>> START PAGE EXTRACT

The Emergence of the Absurdly Experimental Comedy

The changing backdrop of The Simpsons’ audience coincided with a gradual but marked shift in the style and type of humor employed on the show. Though there were other significant technical and substantive developments on the show which help support the claim that The Simpsons is as interesting and peerless as ever (Part 2, coming later), the current section deals with the emergence of a specific brand of humor that correlates well to the aging of the audience and helps explain the thinning of the show’s widespread adulation. Though also a charm that can be used to justify the current grandeur of The Simpsons, this change in the nature of joke tenor is better placed here because of its off putting and heightening effect on certain fans.7

From its inception The Simpsons utilized an expansive arsenal of comedic elements to simultaneously create biting yet playful cultural satire. Sarcasm, realism, and surrealism were hallmarks of the show both then and now and throughout. However, at some palaverously vague Abaddon-like tipping point, but clearly over time, the show began to focus less on the reality-based jesting that hitherto was its brioche and I-Can't-Believe-It's-Not-Butter, that is, humor acting as a way to address and lampoon reality, and more on the hilarity of the absurd and the comicality of the bizarre, that is, the joke being akin to a 2nd order differential equation where the x is Homer becoming the mayor of New Springfield following an area code dispute and the y is Homer becoming the crazy mayor of New Springfield following an area code dispute.

>> END PAGE EXTRACT

_INSTRUCTIONS_:
(a) Write out the passage on The Simpsons' humor from "From its inception" up to and including "area code dispute.".
(b) Decide whether each statement agrees with the passage on The Simpsons' humor, answering yes or no and quoting the words that settle it: (i) Sarcasm, realism, and surrealism have been hallmarks of the show from its early days to the present. (ii) The shift in humor can be traced to one clearly identified moment. (iii) The current section deals mainly with the show's technical developments.

>> START DATA SECTION

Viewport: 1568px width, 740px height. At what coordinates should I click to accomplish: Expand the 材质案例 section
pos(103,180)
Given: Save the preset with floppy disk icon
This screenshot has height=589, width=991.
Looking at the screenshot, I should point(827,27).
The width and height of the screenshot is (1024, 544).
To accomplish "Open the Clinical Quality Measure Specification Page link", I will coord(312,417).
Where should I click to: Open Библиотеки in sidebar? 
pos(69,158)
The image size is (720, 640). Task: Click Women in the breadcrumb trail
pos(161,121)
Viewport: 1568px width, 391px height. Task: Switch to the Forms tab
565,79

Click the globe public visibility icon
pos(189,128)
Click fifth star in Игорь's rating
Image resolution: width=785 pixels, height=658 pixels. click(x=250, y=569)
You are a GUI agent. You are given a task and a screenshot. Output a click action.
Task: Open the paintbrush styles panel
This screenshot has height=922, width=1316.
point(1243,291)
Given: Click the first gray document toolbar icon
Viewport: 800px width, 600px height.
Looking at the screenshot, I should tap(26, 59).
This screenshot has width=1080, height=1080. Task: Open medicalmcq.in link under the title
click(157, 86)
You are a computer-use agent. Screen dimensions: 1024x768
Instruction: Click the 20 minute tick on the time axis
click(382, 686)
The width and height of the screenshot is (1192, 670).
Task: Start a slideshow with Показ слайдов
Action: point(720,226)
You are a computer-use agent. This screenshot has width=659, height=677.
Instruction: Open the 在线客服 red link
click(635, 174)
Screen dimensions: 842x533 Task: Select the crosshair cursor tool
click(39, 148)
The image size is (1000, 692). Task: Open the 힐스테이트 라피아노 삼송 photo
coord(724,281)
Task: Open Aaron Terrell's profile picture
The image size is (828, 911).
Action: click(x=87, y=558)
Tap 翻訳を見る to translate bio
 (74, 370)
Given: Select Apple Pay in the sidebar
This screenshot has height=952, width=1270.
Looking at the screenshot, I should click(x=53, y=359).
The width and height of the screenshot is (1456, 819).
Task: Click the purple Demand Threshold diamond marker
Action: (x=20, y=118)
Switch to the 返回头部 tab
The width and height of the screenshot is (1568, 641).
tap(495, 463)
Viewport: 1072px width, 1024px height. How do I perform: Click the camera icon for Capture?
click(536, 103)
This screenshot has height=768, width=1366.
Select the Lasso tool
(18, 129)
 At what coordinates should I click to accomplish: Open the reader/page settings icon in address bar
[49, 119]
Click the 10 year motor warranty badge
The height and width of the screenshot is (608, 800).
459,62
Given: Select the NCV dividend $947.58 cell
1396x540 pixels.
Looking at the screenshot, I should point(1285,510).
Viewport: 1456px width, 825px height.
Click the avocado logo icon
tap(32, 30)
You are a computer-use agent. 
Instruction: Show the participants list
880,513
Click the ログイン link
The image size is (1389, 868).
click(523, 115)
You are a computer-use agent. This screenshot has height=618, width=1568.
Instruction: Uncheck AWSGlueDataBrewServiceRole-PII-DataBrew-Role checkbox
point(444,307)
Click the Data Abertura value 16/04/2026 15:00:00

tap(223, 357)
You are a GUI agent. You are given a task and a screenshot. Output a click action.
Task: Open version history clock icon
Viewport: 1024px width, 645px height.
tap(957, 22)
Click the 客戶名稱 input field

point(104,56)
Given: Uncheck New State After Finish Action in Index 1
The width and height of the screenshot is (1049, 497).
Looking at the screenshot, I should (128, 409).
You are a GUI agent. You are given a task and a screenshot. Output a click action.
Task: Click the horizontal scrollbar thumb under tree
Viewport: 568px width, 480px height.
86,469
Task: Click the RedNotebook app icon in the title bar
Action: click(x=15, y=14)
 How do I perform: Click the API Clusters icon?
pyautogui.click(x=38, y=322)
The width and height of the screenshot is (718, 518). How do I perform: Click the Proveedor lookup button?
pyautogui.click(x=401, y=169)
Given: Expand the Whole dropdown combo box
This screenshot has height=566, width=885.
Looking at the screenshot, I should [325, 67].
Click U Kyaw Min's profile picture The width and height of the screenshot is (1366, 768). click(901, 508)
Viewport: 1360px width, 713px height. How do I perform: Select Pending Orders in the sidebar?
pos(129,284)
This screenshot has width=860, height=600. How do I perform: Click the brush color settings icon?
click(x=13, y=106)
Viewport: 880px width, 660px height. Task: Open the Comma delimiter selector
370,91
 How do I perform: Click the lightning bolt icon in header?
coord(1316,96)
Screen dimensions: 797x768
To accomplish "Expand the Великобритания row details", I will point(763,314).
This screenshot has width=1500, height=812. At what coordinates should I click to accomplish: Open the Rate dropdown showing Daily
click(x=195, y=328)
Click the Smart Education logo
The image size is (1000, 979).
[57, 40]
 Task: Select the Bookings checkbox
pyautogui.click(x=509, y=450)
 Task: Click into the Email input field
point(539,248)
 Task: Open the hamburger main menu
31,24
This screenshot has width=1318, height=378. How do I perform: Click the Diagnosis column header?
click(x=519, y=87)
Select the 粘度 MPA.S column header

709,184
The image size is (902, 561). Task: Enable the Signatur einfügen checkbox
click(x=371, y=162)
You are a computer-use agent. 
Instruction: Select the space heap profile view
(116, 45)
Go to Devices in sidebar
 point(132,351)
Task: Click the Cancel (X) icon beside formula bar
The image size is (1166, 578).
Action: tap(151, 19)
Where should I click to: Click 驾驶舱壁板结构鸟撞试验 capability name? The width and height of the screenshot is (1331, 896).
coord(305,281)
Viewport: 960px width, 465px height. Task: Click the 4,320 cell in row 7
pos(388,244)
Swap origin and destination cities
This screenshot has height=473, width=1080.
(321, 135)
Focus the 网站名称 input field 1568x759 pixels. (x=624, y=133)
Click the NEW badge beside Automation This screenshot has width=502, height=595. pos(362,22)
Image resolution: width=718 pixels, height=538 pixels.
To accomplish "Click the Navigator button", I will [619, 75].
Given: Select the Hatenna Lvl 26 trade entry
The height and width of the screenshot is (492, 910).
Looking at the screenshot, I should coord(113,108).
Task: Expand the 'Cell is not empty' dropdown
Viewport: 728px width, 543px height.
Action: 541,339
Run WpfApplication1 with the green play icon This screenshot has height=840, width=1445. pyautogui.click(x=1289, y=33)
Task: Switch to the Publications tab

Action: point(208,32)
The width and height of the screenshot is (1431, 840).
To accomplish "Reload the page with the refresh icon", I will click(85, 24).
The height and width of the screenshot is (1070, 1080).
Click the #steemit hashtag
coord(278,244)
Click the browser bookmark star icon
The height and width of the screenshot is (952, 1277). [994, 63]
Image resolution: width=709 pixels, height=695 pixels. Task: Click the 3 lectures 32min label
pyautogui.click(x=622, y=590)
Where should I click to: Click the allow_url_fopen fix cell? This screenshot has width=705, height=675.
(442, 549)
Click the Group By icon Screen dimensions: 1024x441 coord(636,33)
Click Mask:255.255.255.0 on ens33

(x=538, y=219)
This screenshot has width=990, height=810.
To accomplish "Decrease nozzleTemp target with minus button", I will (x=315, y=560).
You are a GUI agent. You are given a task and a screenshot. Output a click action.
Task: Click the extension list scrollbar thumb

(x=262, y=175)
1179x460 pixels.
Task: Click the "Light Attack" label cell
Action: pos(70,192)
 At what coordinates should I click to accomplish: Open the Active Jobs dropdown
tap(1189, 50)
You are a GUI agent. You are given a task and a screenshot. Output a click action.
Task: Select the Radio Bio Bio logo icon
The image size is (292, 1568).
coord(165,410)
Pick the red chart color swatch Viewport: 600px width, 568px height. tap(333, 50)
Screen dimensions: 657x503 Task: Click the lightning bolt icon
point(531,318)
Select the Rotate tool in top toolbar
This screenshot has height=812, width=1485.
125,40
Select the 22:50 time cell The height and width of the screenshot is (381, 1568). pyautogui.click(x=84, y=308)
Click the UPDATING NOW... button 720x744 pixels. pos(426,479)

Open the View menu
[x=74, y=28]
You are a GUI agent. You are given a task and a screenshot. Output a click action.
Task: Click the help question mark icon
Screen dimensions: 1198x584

>> END DATA SECTION

_SOLVED PROBLEMS_:
(a)
From its inception The Simpsons utilized an expansive arsenal of comedic elements to simultaneously create biting yet playful cultural satire. Sarcasm, realism, and surrealism were hallmarks of the show both then and now and throughout. However, at some palaverously vague Abaddon-like tipping point, but clearly over time, the show began to focus less on the reality-based jesting that hitherto was its brioche and I-Can't-Believe-It's-Not-Butter, that is, humor acting as a way to address and lampoon reality, and more on the hilarity of the absurd and the comicality of the bizarre, that is, the joke being akin to a 2nd order differential equation where the x is Homer becoming the mayor of New Springfield following an area code dispute and the y is Homer becoming the crazy mayor of New Springfield following an area code dispute.

(b)
(i) Yes: "Sarcasm, realism, and surrealism were hallmarks of the show both then and now and throughout."
(ii) No: "at some palaverously vague Abaddon-like tipping point, but clearly over time"
(iii) No: "the current section deals with the emergence of a specific brand of humor"